Assignment: Where does the string "width" occur in the entries below? Copy every line where it does.

━━━ Raw data

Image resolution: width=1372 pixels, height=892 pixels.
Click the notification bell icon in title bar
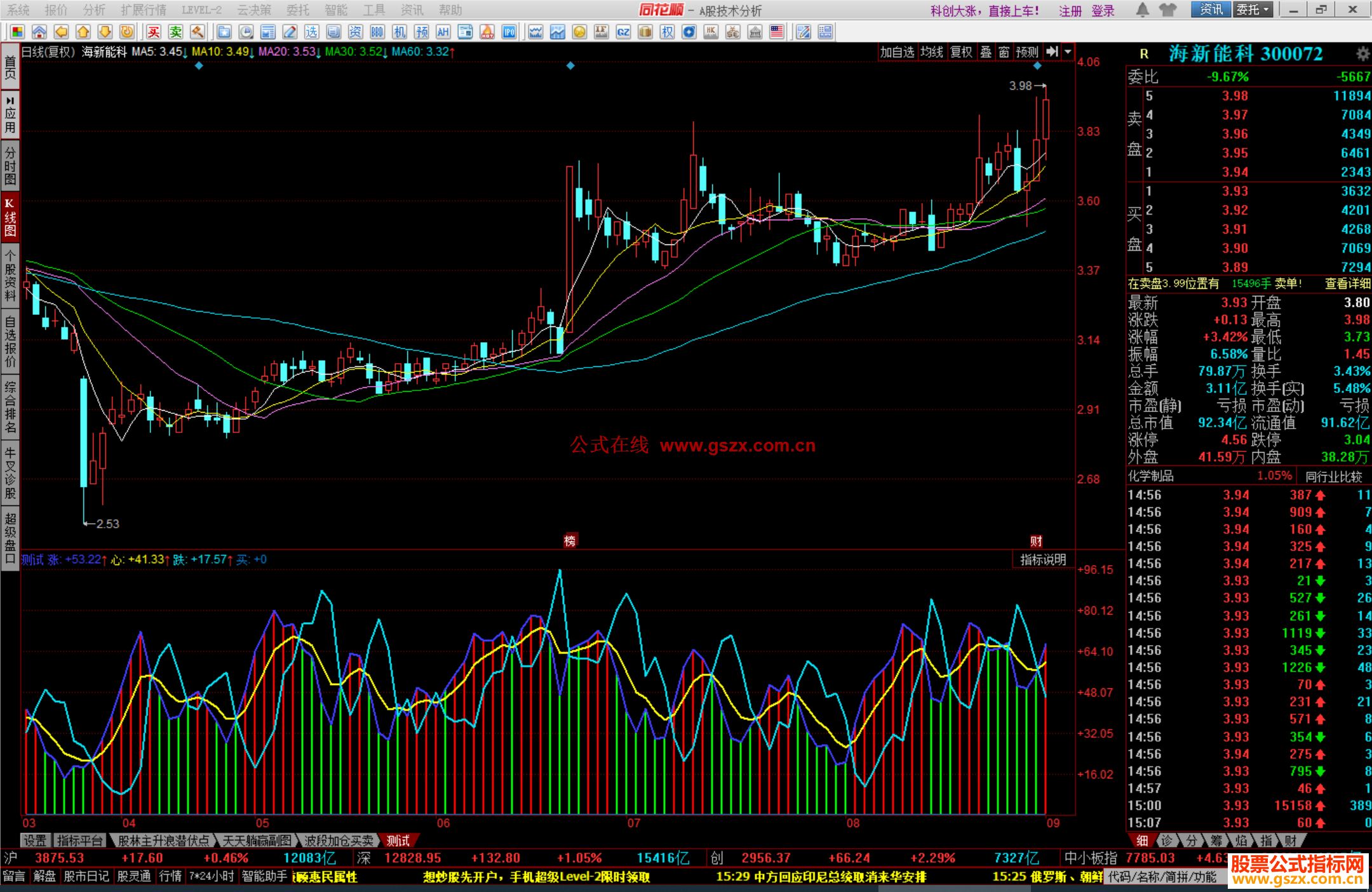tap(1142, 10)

━━━━━━
━━━ Raw data

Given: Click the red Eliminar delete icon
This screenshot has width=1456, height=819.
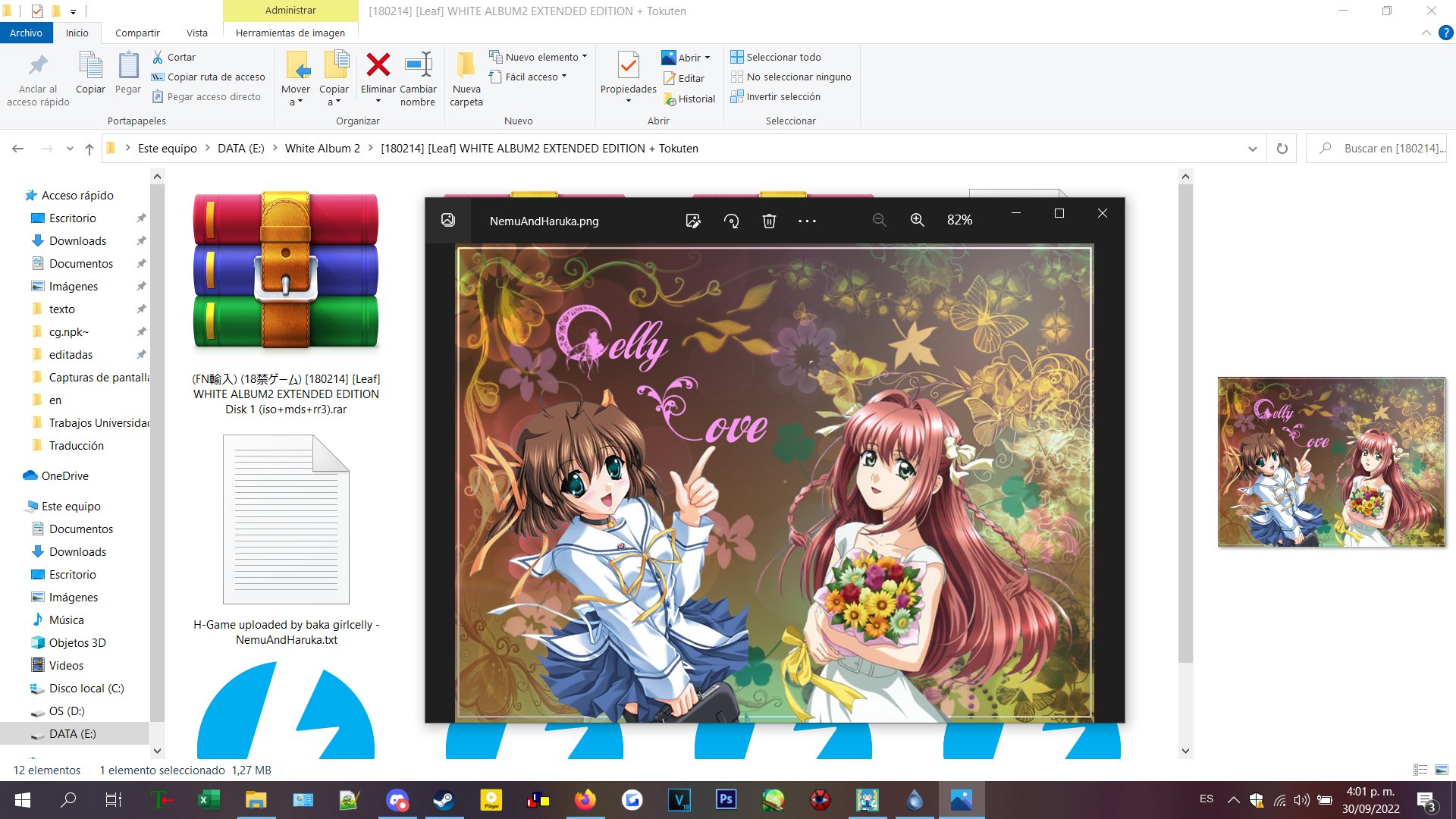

━━━━━━

Output below:
Image resolution: width=1372 pixels, height=892 pixels.
This screenshot has width=1456, height=819.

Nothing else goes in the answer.